Reprinted here by special permission of the author, Cindy Beckman, a retired Conway High School history teacher who writes local history.

One of the most notable things about modern Conway (besides the roundabouts!) is the large number of banks located in the city. This is a sharp contrast to the 1960s and 1970s when there were only two major full-service banks. They were First National Bank and First State Bank and Trust Company. Both left a large footprint on the city.

First National Bank opened up on the corner of North and Front Street in 1933. This was a bit unusual since most banks were failing about that time. The building there had housed the Farmers State Bank before it declared bankruptcy in 1931. You can still see the name etched at the top of the building that is now First Security Bank.

In the mid-1970s, the bank purchased an entire block to build a new bank. The block was bordered by Court, Prairie, Chestnut and Main Streets. One National Plaza opened June 30, 1975, offering full service banking to its Conway customers. Regions Bank bought First National Bank in 1998 and until recently it was the main tenant at 1 National Plaza.

Salter Properties bought the building in 2013 and remodeled it to become Metro Square Courtyard. Office space is now available on the upper floors while Regions is still on the lower floor. The fountain in front of the building that fascinated children for several generations has been updated and outdoor seating has been added.

First State Bank opened its first location in the former Bank of Conway in 1946. The Bank of Conway had opened in 1890 and was one of the oldest banks in Conway. It too failed during the Depression, closing its doors in 1933 after 43 years of service.
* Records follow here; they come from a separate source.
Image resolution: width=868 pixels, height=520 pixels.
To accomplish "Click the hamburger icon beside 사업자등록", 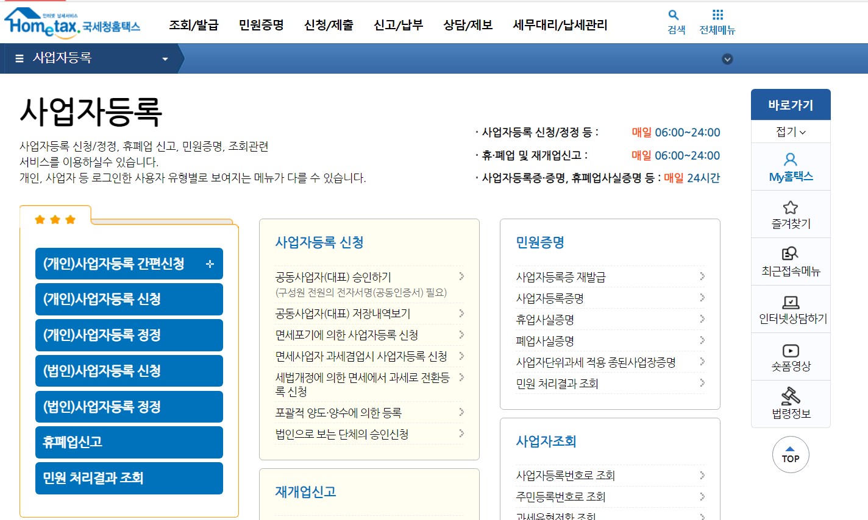I will (x=18, y=58).
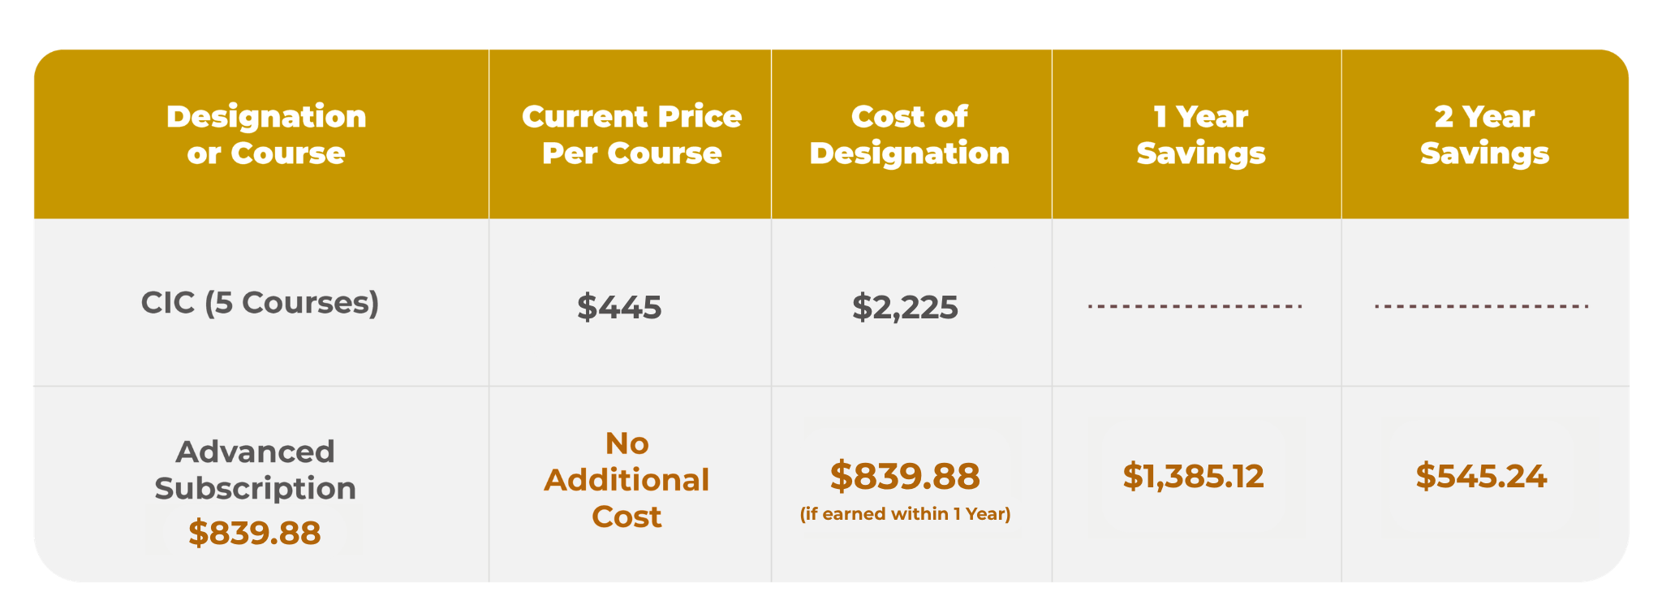Click $839.88 in Cost of Designation column
Image resolution: width=1662 pixels, height=614 pixels.
tap(905, 476)
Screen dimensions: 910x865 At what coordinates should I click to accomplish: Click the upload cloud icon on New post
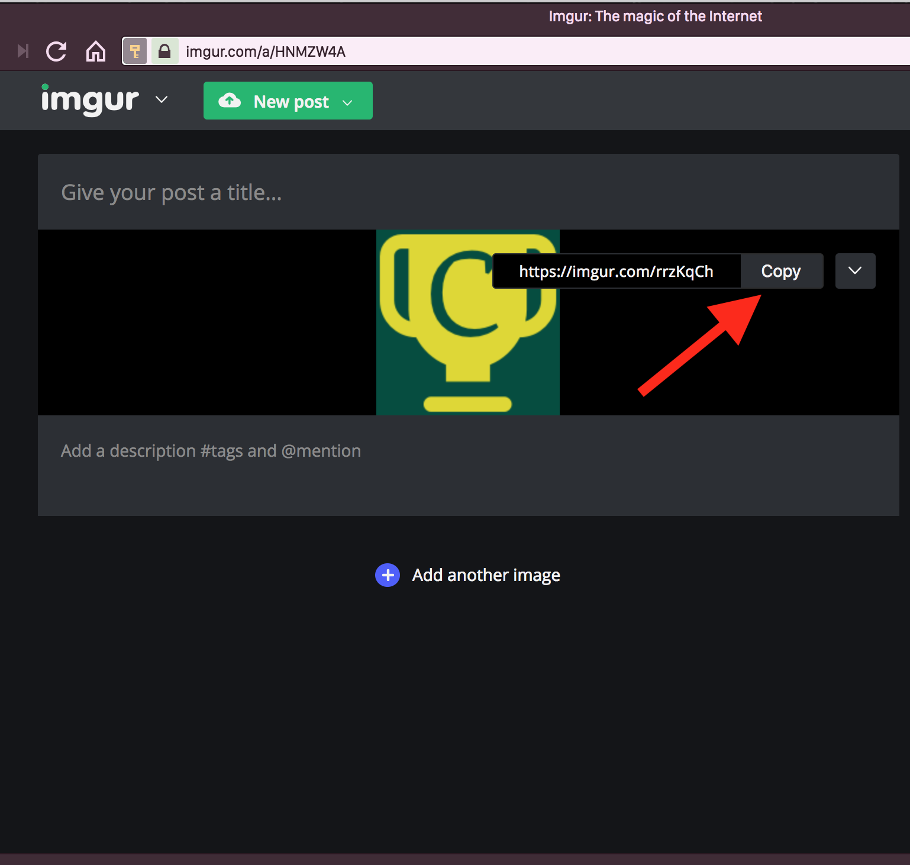pyautogui.click(x=230, y=101)
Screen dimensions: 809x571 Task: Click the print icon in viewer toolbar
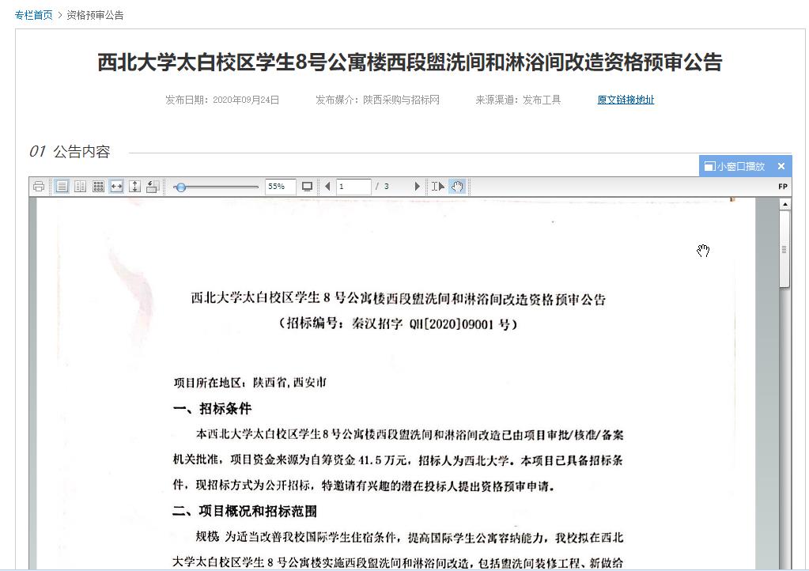pos(39,187)
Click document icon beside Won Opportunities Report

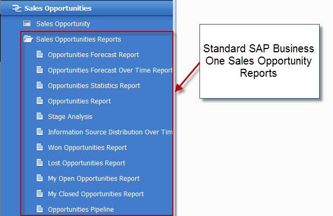pos(39,147)
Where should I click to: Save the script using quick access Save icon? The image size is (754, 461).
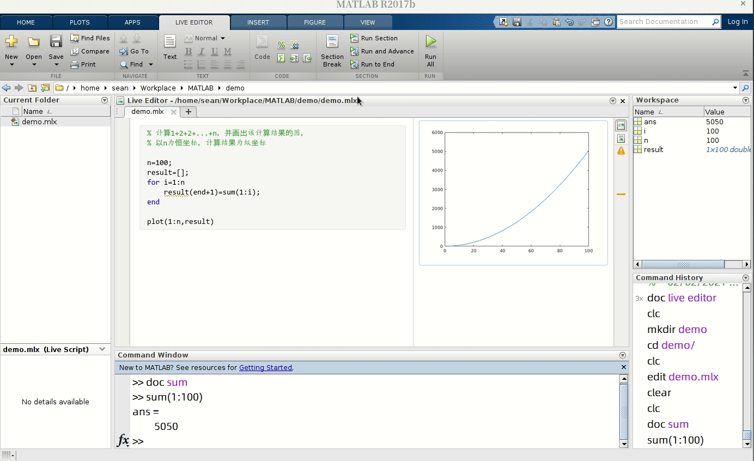[516, 21]
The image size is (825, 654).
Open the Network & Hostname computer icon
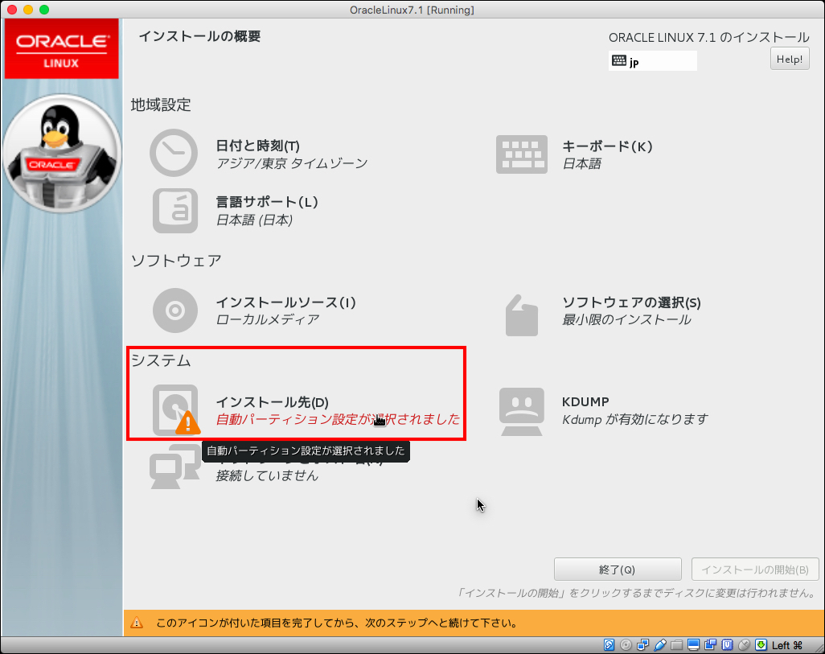point(173,467)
The two-story building that First State Bank occupied in 1946 was one of the first buildings constructed by George Donaghey. It was located at 908 Front Street and had a white stone façade with massive double doors that opened into the lobby. It was a beautiful building that would soon be bookended by a couple of small brick stores on either side. It would be occupied by Heiliger’s Books before it was replaced in the late 1980s. Crossman Printing now occupies the space.

This first location had only three teller windows and was described as being not much bigger than a “hole in the wall.” First State Bank would outgrow it and build a new facility in 1960 on the southwest corner of Front and Oak Streets. A 4,000-square-foot second floor was added in 1973 to accommodate the continued growth into a full-service bank. Today the building houses Conway City Hall.

This is the bank I remember most vividly because my mother worked there as a teller in the mid-1970s. Thomas G. Wilson, who co-founded the bank with W.D. Ketcheside, was the President and Chairman of the Board at this time. Mr. Wilson was a charter member of the Conway Development Corporation and was a leading force in developing the Conway Industrial Park. He served as President of the CDC until 1981 and a street in the Industrial Park is named for him.

Every Christmas, the lobby would be beautifully decorated for the season. All of the bank employees would gather in the lobby for the Christmas photo. The picture would be published in the Log Cabin Democrat as a half-page Christmas card wishing all the
customers a Merry Christmas.

In 1984, First State Bank outgrew the facility at Front and Oak and built a new three-story brick structure where its Eastside Branch had been located at 719 Harkrider. It was also in 1984 that First State Bank became a part of Worthen Banking Corporation. The bank would then become Boatmen’s Bank, Nation’s Bank and then Bank of America. Home Bancshares would occupy the upstairs offices before it eventually occupied the whole building.